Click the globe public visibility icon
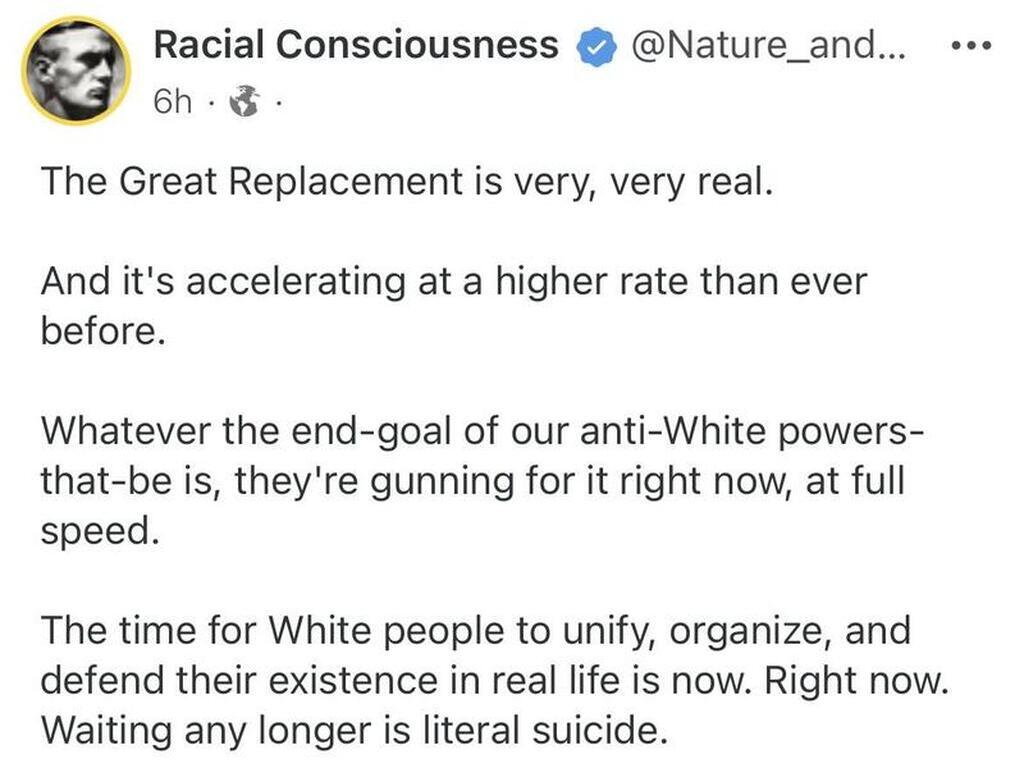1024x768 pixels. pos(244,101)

· · ·

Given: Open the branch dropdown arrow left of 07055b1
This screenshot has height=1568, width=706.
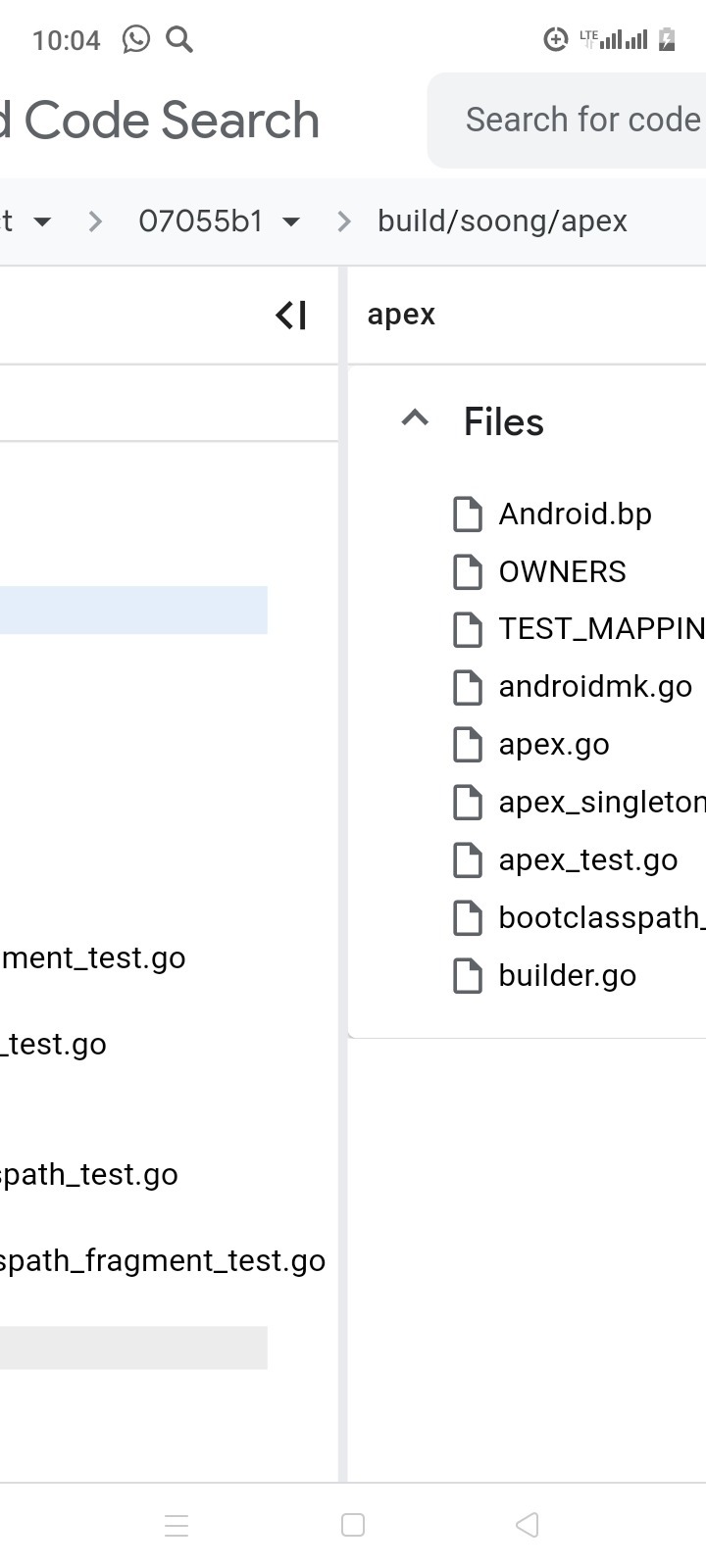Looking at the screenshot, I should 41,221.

· · ·

Arrange the listing lines from the one containing "Given: Open the" through the one containing "Looking at the screenshot, I should 41,221." into a Markdown table with the columns No. and Text, one row per line, skipping blank lines. Leave the pictures out.

| No. | Text |
|---|---|
| 1 | Given: Open the branch dropdown arrow left of 07055b1 |
| 2 | This screenshot has height=1568, width=706. |
| 3 | Looking at the screenshot, I should 41,221. |